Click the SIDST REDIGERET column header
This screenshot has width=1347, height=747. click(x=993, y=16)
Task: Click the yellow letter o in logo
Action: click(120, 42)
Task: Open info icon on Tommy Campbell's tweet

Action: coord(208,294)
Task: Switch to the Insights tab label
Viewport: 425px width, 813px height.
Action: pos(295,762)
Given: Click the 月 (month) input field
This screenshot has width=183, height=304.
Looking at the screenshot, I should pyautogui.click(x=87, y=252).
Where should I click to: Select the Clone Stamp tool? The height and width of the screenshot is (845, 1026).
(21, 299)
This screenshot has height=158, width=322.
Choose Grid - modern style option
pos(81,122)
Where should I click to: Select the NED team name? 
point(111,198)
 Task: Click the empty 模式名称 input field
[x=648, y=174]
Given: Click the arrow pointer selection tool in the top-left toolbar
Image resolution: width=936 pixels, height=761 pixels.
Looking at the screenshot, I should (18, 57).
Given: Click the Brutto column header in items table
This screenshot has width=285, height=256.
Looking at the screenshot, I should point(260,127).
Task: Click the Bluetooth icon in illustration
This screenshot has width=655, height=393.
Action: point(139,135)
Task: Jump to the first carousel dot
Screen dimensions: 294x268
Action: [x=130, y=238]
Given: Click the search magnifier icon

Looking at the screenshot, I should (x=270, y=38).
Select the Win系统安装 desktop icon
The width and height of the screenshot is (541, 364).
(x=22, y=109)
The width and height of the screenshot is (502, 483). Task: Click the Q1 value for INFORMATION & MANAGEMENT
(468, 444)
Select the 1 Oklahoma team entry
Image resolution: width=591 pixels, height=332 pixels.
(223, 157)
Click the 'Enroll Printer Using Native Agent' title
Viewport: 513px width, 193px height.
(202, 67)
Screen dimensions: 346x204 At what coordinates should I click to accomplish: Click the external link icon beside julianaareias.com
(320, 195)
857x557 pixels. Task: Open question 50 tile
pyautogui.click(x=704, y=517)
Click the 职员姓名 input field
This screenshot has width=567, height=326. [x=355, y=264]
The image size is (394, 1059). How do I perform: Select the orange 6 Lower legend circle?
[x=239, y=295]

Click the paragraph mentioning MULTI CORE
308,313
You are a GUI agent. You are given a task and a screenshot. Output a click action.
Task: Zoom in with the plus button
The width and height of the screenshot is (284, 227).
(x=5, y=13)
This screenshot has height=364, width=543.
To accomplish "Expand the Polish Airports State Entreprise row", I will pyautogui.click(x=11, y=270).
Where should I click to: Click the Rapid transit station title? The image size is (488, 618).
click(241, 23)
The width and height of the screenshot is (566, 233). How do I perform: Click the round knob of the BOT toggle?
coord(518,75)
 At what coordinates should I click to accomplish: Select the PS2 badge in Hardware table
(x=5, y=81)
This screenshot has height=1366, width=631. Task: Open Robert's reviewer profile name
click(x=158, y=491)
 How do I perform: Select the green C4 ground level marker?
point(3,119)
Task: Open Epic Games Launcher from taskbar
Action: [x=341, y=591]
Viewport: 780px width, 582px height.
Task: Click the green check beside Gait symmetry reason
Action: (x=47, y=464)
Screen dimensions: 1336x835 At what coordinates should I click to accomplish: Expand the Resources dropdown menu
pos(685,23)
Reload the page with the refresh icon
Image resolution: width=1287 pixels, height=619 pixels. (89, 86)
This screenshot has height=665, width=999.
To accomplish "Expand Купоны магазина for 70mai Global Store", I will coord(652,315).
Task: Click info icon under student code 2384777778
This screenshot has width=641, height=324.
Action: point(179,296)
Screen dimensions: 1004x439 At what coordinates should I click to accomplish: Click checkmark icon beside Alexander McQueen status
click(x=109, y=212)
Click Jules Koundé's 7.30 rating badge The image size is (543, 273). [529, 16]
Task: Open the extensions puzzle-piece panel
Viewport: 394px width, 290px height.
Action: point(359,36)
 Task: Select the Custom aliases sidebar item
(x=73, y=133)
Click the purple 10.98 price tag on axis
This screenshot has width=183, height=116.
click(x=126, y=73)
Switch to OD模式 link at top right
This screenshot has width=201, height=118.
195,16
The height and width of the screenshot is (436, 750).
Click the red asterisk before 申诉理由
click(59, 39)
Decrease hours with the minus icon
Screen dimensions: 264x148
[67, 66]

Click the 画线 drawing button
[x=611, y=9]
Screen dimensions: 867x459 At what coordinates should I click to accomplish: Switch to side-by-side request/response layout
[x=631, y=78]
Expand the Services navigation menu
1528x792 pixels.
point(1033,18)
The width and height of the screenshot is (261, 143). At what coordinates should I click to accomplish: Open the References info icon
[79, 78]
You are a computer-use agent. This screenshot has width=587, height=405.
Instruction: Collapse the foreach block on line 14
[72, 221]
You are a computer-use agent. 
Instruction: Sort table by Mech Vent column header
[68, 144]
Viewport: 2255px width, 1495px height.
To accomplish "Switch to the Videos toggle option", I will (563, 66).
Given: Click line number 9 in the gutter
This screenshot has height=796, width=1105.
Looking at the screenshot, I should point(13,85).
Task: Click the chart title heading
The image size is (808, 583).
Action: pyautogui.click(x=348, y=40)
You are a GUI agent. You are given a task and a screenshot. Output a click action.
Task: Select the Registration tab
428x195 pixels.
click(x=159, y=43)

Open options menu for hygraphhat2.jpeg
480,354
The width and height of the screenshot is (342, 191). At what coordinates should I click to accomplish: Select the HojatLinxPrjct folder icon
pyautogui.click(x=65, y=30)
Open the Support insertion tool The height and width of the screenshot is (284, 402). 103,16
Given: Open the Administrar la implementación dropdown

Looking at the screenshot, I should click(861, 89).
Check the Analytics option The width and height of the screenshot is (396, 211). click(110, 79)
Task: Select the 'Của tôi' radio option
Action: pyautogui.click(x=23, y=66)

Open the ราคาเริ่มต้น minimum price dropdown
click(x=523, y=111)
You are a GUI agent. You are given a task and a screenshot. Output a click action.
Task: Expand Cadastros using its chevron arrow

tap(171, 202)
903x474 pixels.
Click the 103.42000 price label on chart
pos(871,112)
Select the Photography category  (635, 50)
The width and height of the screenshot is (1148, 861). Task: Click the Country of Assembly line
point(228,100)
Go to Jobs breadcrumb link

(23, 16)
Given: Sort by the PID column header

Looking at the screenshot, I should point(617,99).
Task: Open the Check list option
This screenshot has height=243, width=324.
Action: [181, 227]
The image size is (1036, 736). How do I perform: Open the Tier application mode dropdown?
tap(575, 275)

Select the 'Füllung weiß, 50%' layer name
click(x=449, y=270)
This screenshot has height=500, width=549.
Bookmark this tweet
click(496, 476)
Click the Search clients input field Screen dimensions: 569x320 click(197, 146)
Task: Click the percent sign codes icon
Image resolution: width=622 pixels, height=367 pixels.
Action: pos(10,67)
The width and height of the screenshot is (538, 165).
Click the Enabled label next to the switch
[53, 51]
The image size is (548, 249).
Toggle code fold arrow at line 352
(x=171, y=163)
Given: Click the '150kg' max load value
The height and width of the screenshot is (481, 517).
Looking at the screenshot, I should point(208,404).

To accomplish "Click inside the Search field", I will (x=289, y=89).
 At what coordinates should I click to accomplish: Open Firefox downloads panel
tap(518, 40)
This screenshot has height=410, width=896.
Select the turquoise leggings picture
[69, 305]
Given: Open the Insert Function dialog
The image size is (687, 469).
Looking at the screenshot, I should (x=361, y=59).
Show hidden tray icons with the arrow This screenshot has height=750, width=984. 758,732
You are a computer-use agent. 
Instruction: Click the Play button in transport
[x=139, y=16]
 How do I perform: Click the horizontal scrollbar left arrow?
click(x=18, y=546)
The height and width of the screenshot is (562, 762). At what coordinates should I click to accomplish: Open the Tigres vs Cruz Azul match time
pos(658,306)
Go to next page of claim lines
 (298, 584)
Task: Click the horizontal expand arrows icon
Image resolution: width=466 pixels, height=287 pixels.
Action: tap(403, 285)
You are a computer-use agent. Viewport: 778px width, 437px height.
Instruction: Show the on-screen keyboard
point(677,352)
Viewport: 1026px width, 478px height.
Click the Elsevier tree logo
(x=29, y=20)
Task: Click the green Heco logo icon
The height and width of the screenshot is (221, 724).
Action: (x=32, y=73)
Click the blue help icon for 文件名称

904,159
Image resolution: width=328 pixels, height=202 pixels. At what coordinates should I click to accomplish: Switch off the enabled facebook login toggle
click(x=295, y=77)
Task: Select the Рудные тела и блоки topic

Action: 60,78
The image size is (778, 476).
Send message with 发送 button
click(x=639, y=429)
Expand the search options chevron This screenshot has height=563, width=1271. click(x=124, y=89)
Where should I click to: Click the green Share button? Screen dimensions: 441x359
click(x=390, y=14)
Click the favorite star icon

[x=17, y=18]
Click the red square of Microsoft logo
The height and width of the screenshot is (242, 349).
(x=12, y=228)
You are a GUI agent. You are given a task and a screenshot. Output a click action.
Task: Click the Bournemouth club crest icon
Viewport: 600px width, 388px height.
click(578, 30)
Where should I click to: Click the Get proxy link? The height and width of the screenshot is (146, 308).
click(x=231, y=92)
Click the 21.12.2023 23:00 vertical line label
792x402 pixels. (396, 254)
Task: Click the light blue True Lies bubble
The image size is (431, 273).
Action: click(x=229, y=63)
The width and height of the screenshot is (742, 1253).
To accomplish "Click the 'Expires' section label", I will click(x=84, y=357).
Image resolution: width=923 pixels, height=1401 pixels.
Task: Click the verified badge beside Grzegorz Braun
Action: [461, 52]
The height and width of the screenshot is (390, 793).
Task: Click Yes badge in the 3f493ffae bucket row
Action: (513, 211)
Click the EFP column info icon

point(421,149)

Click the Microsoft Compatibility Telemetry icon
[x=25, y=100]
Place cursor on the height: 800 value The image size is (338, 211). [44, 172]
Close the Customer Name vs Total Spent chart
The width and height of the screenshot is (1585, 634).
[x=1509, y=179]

______________________________

INSTRUCTIONS FOR THE TASK:
Go through the listing and copy each line with the string "computer".

PROBLEM SOLUTION:
You are a computer-use agent. This screenshot has width=587, height=405.
You are a computer-use agent. 
You are a computer-use agent. 
You are a computer-use agent. Viewport: 778px width, 437px height.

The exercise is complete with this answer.